Der BGH entscheidet erstmals zu zwei Klagen gegen Google zum «Recht auf Vergessenwerden» im Internet auf Basis der europäischen Datenschutz-Grundverordnung. Foto: Lukas Schulze/dpa
Der BGH entscheidet erstmals zu zwei Klagen gegen Google zum «Recht auf Vergessenwerden» im Internet auf Basis der europäischen Datenschutz-Grundverordnung. Foto: Lukas Schulze/dpa

Muss Google Suchtreffer zu negativen Berichten über Personen auf Verlangen löschen? In zwei konkreten Fällen hat der BGH erstmals auf Grundlage der neuen EU-Datenschutz-Grundverordnung sein Urteil gesprochen und ein uneingeschränktes „Recht auf Vergessen“ verneint.

Gegenüber Suchmaschinen-Betreibern wie Google gibt es kein automatisches „Recht auf Vergessen“ im Internet, das hat der BGH heute in einem Urteil festgestellt.

Ob Links zu kritischen Artikeln aus der Trefferliste entfernt werden müssen, ist immer von einer umfassenden Grundrechtsabwägung im Einzelfall abhängig, so der Bundesgerichtshof in einem am Montag verkündeten Urteil.

————————

ANWEISUNG A: Ersetze in der Liste im Abschnitt, der mit der Zeile mit „Given: Click the Google Partner badge“ beginnt und mit der Zeile mit „coord(210,368)“ endet, „Screen dimensions“ durch „Screen size“ und gib diesen Abschnitt sonst unverändert wieder.
Der Auszug und die Liste stammen aus unterschiedlichen Quellen.

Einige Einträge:
————————

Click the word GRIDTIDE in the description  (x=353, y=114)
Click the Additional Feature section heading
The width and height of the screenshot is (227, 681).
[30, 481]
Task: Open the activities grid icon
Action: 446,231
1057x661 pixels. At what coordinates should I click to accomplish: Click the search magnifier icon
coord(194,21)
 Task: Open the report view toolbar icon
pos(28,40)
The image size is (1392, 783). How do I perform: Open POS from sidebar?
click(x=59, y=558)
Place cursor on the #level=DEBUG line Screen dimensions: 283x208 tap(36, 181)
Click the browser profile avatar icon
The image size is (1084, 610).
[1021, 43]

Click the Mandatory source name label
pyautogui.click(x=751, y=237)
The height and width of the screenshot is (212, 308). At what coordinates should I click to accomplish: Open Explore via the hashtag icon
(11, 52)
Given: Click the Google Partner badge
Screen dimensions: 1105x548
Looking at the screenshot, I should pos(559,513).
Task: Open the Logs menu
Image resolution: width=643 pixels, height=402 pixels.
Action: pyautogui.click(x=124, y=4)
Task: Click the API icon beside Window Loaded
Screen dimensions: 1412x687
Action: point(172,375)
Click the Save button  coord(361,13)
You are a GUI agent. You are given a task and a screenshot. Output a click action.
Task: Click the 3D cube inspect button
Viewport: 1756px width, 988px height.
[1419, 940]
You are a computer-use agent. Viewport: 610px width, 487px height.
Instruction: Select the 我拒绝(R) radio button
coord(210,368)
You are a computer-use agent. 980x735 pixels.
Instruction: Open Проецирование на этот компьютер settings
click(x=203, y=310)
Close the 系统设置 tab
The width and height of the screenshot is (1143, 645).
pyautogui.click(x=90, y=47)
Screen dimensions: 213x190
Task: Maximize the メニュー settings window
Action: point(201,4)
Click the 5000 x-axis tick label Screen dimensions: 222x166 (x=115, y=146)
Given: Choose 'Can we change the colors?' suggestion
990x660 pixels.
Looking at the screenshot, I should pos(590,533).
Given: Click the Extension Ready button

————————

ANWEISUNG B: Tippe den Auszug über das BGH-Urteil zum „Recht auf Vergessen“ vollständig und ohne jede Änderung ab.

ANTWORT A:
Given: Click the Google Partner badge
Screen size: 1105x548
Looking at the screenshot, I should pos(559,513).
Task: Open the Logs menu
Image resolution: width=643 pixels, height=402 pixels.
Action: pyautogui.click(x=124, y=4)
Task: Click the API icon beside Window Loaded
Screen size: 1412x687
Action: point(172,375)
Click the Save button  coord(361,13)
You are a GUI agent. You are given a task and a screenshot. Output a click action.
Task: Click the 3D cube inspect button
Viewport: 1756px width, 988px height.
[1419, 940]
You are a computer-use agent. Viewport: 610px width, 487px height.
Instruction: Select the 我拒绝(R) radio button
coord(210,368)

ANTWORT B:
Der BGH entscheidet erstmals zu zwei Klagen gegen Google zum «Recht auf Vergessenwerden» im Internet auf Basis der europäischen Datenschutz-Grundverordnung. Foto: Lukas Schulze/dpa
Der BGH entscheidet erstmals zu zwei Klagen gegen Google zum «Recht auf Vergessenwerden» im Internet auf Basis der europäischen Datenschutz-Grundverordnung. Foto: Lukas Schulze/dpa

Muss Google Suchtreffer zu negativen Berichten über Personen auf Verlangen löschen? In zwei konkreten Fällen hat der BGH erstmals auf Grundlage der neuen EU-Datenschutz-Grundverordnung sein Urteil gesprochen und ein uneingeschränktes „Recht auf Vergessen“ verneint.

Gegenüber Suchmaschinen-Betreibern wie Google gibt es kein automatisches „Recht auf Vergessen“ im Internet, das hat der BGH heute in einem Urteil festgestellt.

Ob Links zu kritischen Artikeln aus der Trefferliste entfernt werden müssen, ist immer von einer umfassenden Grundrechtsabwägung im Einzelfall abhängig, so der Bundesgerichtshof in einem am Montag verkündeten Urteil.